Die Luft roch frisch, und es war für die Jahreszeit deutlich zu kühl. Auf dem
Brenner hatte es bei ein Grad minus geschneit, und in Italien war es zehn Grad
kälter als in Deutschland, wobei es auch dort einen Temperatursturz gegeben
haben musste. Das sonnige Frühlingswetter hatte grade mal zwei Tage gedauert,
für Pfingsten war überall Regen angesagt. Trotzdem hüpften Kinder in
Badekleidung umher, mit Gummitieren im Arm. Sie zitterten und hatten blaue
Lippen.
    Timo fuhr über den Campingplatz und parkte auf dem Stellplatz
neben einem winzigen weißen Holzhaus. Nathan und Jorinde sprangen aus dem Audi.
    »Und wo sollen wir jetzt zelten?«, fragte Nathan verdattert.
    »Wir zelten nicht. Es ist zu kalt.

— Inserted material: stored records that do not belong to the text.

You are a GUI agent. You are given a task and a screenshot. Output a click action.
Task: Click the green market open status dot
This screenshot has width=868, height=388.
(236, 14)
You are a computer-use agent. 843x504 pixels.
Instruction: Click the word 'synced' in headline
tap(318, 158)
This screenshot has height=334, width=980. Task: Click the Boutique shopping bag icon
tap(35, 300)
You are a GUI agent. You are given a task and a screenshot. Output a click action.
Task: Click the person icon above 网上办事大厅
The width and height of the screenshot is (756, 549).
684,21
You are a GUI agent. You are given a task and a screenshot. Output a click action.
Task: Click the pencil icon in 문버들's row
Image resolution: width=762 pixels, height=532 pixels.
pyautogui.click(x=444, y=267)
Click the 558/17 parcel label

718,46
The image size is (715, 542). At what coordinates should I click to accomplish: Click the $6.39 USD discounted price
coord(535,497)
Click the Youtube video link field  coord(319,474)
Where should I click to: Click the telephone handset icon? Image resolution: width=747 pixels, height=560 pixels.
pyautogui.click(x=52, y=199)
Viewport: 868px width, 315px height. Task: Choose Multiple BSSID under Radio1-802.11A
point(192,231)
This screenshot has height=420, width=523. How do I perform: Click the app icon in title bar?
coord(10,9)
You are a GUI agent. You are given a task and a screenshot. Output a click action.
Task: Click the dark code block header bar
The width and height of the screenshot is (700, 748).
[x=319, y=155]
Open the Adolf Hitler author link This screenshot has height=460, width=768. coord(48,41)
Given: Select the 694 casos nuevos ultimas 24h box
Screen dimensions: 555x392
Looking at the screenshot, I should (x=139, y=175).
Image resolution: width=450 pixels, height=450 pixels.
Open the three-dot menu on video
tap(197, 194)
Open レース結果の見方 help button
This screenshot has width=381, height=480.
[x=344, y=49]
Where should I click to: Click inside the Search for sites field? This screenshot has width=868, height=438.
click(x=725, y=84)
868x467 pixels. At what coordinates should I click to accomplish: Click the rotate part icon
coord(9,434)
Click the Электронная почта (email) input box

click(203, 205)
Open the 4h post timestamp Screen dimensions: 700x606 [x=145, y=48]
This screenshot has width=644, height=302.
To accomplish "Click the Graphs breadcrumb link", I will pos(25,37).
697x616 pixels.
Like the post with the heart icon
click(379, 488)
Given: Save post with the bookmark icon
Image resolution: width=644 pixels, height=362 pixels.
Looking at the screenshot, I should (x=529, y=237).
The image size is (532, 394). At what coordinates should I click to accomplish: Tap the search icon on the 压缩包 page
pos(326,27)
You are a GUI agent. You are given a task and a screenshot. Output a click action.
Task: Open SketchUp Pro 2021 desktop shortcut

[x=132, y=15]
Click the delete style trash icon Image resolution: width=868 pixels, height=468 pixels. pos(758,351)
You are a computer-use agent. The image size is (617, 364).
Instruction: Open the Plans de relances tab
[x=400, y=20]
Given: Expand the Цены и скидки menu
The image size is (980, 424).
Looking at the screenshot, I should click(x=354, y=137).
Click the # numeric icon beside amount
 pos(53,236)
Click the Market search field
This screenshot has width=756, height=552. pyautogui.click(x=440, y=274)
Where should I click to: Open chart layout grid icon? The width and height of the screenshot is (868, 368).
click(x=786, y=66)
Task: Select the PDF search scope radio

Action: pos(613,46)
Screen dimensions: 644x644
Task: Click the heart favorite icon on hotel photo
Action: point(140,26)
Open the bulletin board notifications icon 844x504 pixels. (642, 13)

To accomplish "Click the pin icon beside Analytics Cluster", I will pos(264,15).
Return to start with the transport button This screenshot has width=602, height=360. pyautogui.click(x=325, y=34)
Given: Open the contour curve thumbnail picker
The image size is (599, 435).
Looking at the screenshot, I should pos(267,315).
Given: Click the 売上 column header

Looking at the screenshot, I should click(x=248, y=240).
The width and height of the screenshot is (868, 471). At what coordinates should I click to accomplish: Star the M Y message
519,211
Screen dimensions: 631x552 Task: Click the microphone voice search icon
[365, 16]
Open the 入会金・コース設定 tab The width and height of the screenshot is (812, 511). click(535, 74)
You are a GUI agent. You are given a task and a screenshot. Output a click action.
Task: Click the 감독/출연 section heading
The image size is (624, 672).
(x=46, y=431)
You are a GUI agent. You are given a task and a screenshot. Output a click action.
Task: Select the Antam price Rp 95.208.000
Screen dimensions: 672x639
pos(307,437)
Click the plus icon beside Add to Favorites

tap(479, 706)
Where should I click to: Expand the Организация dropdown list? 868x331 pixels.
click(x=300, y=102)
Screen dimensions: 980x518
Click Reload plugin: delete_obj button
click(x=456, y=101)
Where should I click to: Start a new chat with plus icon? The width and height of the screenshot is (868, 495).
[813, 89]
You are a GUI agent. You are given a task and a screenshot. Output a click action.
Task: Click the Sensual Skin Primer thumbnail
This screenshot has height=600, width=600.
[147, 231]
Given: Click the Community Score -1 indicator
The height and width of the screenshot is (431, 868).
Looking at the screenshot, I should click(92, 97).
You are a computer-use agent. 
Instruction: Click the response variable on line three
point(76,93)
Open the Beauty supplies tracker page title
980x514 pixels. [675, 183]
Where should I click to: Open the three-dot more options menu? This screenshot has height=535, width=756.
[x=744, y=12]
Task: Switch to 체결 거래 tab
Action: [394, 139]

Deshalb haben wir das da
gemietet, die Nummer 7.« Fehrle schloss die Tür auf und legte als Erstes seinen
Rucksack auf den Schrank.
    »Aber ich will zelten!«, schrie Nathan, der draußen auf einem
Bein hüpfte wie Rumpelstilzchen.
    Jorinde stand auf der Schwelle und sah sich um. Der Bungalow
bestand aus einem einzigen Raum mit zwei Stockbetten. »Ich schlafe oben!«,
brüllte sie.
    »Ich schlafe oben«, erwiderte Nathan. »Wenn ich schon nicht
zelten kann, schlafe ich oben.«
    »Ihr könnt beide oben schlafen«, sagte Fehrle und blickte
hoch auf den Schrank, auf dem sein Rucksack lag. »Dann nehm ich das Bett links
unten, und das rechte benutzen wir als Ablage. Wie wär’s, wenn wir jetzt erst
mal eine Pizza essen gehen?«

     
    *

     
    In Bischofsweiler paarte sich alteingesessenes
Handwerkertum mit sozialdemokratischer und anthroposophoid-pietistischer
Kulturschickeria. Zusammen hatten sie einen Riesenphallus errichtet: Der stolze
Maibaum überragte die Konkurrenten der Nachbargemeinden um Manneshöhe. Die
schüttere Krone schaukelte, die Bendel flatterten und die Schilder der vielfältigen
Zünfte und Vereine wackelten, so tüchtig windete es. Schon flogen die Gräser,
weil die Natur im milden Elchenbachtal im Mai viel weiter war als drumherum an
den Hängen. Barbara war mit dem Fahrrad unterwegs zu ihrem Vater und fuhr quer
übern menschenleeren Kirchplatz. Sie hoffte, dass es nicht bald zu regnen
anfing. Am Morgen hatte sie Manfred aus dem Krankenhaus geholt, weil am
Wochenende dort sowieso kein Programm war. Vom Personal blieb nur die
Notbesetzung übrig, und kein Mensch hatte Zeit, bei ihm den Blutdruck zu messen
und ihn zu füttern. Das blieb eh an der Tochter hängen. Was brachte das dann,
dauernd raus nach Schorndorf zu fahren. Sie hatte ja nicht mal das Auto. Und
versorgen konnte sie ihn auch daheim.
    Zwar wohnte Manfred nur ein paar Straßen weiter, an der
Kirche vorbei und über die Kreuzung, doch die Gegend änderte sich rapide.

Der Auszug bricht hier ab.